→ **Instrucciones**:
(a) Enumera las figuras del padre que menciona la crítica de El olvido que seremos en su primer párrafo.
(b) Transcribe sin cambios el fragmento de la crítica de El olvido que seremos que va de "Entre otras cosas, el" a "brillante The Father–.", con ambos extremos incluidos.

→ **Texto**:

---------------

El olvido que seremos (2020), de Fernando Trueba – Crítica
Por Jordi Campeny.
Entre otras cosas, el arte permite la posibilidad de reconstruir a los ausentes. Son múltiples las expresiones artísticas que han recreado la figura del padre. El padre ausente, el padre tirano, el padre entregado, el padre amoroso. De Kafka a Paul Auster; de Philip Roth a Raymond Carver. De Vittorio de Sica a Richard Linklater; de Terrence Malick a Tim Burton –pasando por Florian Zeller, con su reciente y brillante The Father–.
Las relaciones paternofiliales han dado lugar a multitud de traumas y refugios, a motivos para hundirse y tablas de salvamento. Una de las grandes novelas de la década pasada fue, precisamente, un hermoso, conmovedor e inolvidable homenaje al padre del autor, el colombiano Héctor Abad Faciolince, con un título inmejorable, poético y certero: El olvido que seremos. Fernando Trueba, el director que ha adaptado al cine la novela, comentó en un coloquio que es un libro tan especial y honesto que, una vez leído, no puedes hacer otra cosa que regalarlo a las personas que más quieres. Y es que si hay una única certeza en la vida es que todos somos el olvido que seremos.
La segunda quincena del pasado mes de abril, el barrio de Gracia barcelonés acogió su segundo Barcelona Film Festival pandémico. En él disfrutamos de un sinfín de películas, de las que cabe destacar la inaugural Una joven prometedora, pura dinamita; una propuesta visceral, audaz y desacomplejada que planta cara, sin miedo al ridículo, y con toques de venganza tarantiniana, a la cultura de la violación. Por otro lado, mención especial a la película ganadora, la francesa Pequeño país, sencilla y devastadora aproximación al genocidio ruandés contada a través de los ojos de un niño. Próximamente estará en salas; no se la pierdan. Y entre grandes estrellas invitadas, adaptaciones literarias y un recorrido por el mundo mágico de Chaplin, uno de los preestrenos más esperados del certamen fue, precisamente, la adaptación de la obra de Abad Faciolince, dirigida por el veterano Trueba y magistralmente interpretada por el siempre perfecto Javier Cámara.
Novela y película narran de manera íntima la vida de un hombre bueno, el médico Héctor Abad Gómez, carismático líder social y hombre de familia; un destacado activista por los derechos humanos en el violento Medellín de los años 70. Qué asombroso resulta a veces el poder profético del cine: justo coincide el estreno de la película con este nuevo capítulo sangriento que está atravesando el país.

---------------

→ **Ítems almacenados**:
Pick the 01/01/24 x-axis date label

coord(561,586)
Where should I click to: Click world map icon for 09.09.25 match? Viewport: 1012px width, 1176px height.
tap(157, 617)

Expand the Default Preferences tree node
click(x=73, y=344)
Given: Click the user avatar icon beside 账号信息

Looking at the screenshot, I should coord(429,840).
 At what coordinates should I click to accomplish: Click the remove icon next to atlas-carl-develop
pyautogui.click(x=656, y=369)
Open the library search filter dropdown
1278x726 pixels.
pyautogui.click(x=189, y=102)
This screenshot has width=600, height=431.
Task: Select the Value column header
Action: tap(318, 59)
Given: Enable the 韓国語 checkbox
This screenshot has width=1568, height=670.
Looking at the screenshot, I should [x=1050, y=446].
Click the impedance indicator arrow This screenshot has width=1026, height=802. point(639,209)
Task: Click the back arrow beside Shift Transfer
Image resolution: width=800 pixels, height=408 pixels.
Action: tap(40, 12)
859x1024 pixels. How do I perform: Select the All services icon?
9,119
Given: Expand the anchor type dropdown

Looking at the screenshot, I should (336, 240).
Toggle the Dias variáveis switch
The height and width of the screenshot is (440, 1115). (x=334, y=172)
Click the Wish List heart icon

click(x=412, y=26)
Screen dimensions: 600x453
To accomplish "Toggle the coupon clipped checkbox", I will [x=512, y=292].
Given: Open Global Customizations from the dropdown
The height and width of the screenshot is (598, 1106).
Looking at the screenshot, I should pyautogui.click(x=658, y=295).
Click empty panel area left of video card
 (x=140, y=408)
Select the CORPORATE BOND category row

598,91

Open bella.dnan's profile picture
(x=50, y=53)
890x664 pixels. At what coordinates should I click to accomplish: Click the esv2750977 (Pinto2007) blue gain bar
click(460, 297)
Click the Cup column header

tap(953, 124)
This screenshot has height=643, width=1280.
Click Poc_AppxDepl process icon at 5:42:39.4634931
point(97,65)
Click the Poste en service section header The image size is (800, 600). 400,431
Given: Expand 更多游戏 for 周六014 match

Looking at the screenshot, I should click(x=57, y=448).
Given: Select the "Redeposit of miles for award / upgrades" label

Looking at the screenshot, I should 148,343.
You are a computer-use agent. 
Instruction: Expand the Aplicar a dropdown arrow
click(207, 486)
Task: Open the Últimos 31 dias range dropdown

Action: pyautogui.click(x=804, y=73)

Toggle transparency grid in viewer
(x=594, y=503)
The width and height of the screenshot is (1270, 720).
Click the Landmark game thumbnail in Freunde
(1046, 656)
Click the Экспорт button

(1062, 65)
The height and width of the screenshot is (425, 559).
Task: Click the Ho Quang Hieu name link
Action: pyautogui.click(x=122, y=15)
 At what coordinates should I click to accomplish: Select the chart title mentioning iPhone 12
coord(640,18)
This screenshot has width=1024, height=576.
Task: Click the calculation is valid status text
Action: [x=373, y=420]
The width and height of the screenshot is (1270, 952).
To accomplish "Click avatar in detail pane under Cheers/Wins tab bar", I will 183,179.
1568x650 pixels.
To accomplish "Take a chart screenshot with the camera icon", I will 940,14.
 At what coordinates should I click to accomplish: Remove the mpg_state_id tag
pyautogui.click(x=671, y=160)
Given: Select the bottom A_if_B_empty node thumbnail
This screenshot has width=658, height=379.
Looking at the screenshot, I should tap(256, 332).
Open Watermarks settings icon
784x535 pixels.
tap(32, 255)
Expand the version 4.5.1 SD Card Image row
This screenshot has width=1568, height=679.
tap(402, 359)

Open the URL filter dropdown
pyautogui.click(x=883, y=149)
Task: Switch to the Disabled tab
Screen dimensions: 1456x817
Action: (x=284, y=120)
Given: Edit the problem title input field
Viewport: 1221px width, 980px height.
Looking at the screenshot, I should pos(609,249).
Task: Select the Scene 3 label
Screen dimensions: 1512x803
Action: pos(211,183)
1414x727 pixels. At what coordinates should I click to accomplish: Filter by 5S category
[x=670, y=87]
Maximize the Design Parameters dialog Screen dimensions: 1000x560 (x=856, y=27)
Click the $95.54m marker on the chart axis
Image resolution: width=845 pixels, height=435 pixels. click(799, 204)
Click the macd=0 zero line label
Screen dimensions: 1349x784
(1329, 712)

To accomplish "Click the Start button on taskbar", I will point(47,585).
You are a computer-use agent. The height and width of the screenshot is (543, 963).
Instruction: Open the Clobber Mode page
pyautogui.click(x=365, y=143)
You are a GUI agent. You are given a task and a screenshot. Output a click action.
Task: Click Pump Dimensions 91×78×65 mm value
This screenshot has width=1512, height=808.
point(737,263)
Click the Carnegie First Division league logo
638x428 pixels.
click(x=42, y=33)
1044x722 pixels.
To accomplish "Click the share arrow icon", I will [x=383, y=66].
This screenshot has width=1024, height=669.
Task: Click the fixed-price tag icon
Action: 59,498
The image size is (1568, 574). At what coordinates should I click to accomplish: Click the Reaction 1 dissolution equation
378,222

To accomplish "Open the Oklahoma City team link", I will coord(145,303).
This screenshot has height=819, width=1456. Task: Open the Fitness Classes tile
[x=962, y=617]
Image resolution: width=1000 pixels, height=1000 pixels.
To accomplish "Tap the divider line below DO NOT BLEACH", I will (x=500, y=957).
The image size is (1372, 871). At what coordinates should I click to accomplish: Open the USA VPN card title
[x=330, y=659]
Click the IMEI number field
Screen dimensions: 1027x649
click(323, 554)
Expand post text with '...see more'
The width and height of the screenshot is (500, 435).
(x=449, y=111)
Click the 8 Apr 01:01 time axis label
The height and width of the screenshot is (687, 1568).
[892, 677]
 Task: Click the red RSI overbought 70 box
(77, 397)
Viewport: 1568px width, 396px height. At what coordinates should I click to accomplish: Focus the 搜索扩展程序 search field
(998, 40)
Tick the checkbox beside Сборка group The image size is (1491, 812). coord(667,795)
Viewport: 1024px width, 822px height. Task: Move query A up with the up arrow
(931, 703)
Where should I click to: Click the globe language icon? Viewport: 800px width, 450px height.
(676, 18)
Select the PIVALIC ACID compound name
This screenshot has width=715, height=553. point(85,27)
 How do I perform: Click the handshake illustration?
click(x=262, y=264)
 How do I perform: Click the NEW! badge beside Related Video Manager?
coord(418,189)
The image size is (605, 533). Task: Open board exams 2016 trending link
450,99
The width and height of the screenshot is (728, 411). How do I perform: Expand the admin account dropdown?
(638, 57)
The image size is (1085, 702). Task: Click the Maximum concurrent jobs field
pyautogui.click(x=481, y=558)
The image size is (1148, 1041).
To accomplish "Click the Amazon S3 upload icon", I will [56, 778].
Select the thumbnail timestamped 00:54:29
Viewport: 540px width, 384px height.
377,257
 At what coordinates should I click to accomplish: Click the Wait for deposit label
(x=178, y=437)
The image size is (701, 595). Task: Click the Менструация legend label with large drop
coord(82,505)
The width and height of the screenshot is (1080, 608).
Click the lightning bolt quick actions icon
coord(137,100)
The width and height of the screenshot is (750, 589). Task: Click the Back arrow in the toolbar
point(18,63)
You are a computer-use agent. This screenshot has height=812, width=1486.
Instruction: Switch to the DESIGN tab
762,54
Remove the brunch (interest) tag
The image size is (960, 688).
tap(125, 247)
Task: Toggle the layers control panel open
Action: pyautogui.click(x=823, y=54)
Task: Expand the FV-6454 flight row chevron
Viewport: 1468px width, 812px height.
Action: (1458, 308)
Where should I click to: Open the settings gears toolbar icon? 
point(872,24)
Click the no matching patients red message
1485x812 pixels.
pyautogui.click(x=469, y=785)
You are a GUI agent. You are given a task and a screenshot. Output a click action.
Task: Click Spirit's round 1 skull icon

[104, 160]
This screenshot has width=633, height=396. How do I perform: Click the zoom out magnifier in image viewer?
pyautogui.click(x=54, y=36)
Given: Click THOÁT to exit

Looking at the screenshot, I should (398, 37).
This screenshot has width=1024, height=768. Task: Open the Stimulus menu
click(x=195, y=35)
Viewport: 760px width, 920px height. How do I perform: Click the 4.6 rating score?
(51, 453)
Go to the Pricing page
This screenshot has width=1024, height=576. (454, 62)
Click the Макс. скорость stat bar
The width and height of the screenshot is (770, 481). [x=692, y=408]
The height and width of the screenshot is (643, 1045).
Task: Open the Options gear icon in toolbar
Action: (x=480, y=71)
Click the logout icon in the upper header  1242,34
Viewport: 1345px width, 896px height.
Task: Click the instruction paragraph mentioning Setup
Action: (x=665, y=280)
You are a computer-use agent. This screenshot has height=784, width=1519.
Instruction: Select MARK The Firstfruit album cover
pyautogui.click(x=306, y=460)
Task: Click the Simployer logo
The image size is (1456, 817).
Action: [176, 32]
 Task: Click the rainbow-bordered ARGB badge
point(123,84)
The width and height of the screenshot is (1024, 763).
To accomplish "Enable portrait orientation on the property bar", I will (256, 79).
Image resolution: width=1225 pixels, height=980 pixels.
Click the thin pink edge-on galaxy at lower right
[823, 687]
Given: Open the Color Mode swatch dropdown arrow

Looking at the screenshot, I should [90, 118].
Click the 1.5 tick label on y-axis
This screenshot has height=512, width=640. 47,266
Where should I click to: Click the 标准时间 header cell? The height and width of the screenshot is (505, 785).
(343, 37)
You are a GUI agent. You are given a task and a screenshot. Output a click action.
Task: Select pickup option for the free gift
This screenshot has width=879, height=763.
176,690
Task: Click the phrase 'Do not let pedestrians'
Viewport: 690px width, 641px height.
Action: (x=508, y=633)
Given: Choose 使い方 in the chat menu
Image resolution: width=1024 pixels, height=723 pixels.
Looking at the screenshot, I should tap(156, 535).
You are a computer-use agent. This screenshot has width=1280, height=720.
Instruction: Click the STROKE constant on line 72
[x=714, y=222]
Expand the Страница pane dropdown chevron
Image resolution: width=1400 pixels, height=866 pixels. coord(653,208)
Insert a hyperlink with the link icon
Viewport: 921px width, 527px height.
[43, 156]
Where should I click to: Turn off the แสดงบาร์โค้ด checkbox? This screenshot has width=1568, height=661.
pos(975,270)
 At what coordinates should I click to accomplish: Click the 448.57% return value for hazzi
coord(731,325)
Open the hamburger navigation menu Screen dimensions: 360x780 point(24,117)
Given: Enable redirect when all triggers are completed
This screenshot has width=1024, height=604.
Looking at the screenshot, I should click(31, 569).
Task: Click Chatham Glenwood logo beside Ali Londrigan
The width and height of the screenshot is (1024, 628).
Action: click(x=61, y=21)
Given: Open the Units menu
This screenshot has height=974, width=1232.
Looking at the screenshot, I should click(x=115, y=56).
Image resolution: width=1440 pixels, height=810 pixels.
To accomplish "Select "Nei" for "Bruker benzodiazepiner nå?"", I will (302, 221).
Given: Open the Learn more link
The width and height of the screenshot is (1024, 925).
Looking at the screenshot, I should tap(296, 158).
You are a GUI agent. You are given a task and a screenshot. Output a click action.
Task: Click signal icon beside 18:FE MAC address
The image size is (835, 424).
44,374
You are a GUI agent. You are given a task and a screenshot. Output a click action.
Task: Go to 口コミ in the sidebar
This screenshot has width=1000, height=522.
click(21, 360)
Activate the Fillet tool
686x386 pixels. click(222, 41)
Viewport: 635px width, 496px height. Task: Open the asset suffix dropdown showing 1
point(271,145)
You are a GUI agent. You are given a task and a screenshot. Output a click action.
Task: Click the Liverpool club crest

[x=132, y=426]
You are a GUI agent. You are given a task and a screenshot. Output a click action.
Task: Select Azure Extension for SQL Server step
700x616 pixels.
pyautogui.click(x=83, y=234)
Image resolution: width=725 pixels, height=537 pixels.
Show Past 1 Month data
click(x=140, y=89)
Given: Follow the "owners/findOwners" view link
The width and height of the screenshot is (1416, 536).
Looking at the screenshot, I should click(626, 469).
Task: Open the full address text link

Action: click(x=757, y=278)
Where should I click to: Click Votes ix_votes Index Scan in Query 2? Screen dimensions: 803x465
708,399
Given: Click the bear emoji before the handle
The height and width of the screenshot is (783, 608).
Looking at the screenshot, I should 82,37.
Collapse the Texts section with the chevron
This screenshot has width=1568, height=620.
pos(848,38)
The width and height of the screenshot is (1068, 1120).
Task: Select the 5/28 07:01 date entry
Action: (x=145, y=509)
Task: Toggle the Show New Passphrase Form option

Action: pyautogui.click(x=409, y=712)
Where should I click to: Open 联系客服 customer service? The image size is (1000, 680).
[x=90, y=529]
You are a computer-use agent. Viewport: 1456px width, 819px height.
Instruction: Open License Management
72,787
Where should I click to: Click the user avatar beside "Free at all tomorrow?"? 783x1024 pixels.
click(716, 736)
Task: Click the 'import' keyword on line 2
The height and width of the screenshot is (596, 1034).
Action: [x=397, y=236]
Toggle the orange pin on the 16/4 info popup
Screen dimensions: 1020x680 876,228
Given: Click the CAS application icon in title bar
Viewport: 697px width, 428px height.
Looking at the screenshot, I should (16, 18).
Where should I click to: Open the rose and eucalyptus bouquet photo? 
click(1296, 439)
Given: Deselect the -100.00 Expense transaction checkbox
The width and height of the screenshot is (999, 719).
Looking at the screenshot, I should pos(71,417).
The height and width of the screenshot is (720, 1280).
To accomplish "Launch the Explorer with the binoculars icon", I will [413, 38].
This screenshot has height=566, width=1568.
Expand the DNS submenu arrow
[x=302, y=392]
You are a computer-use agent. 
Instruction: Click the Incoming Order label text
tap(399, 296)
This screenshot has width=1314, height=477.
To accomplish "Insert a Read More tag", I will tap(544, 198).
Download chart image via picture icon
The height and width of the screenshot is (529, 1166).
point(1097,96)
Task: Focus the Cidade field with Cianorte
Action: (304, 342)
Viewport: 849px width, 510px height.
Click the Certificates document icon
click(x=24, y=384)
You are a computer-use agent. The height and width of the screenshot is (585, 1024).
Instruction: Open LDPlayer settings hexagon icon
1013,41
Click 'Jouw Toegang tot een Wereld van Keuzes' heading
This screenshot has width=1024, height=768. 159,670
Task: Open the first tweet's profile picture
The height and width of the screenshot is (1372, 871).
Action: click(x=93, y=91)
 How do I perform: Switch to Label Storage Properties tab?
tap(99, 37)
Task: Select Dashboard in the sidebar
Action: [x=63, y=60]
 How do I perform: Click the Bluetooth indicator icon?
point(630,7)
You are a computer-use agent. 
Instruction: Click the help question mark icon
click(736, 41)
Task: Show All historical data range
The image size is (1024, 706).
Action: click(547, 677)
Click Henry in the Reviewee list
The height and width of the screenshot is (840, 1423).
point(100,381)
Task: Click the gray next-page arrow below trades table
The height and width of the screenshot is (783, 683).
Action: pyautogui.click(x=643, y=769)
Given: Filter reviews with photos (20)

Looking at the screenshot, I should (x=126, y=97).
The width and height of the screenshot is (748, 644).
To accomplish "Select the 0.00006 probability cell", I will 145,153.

---------------

→ **Soluciones**:
(a) El padre ausente, el padre tirano, el padre entregado y el padre amoroso.

(b)
Entre otras cosas, el arte permite la posibilidad de reconstruir a los ausentes. Son múltiples las expresiones artísticas que han recreado la figura del padre. El padre ausente, el padre tirano, el padre entregado, el padre amoroso. De Kafka a Paul Auster; de Philip Roth a Raymond Carver. De Vittorio de Sica a Richard Linklater; de Terrence Malick a Tim Burton –pasando por Florian Zeller, con su reciente y brillante The Father–.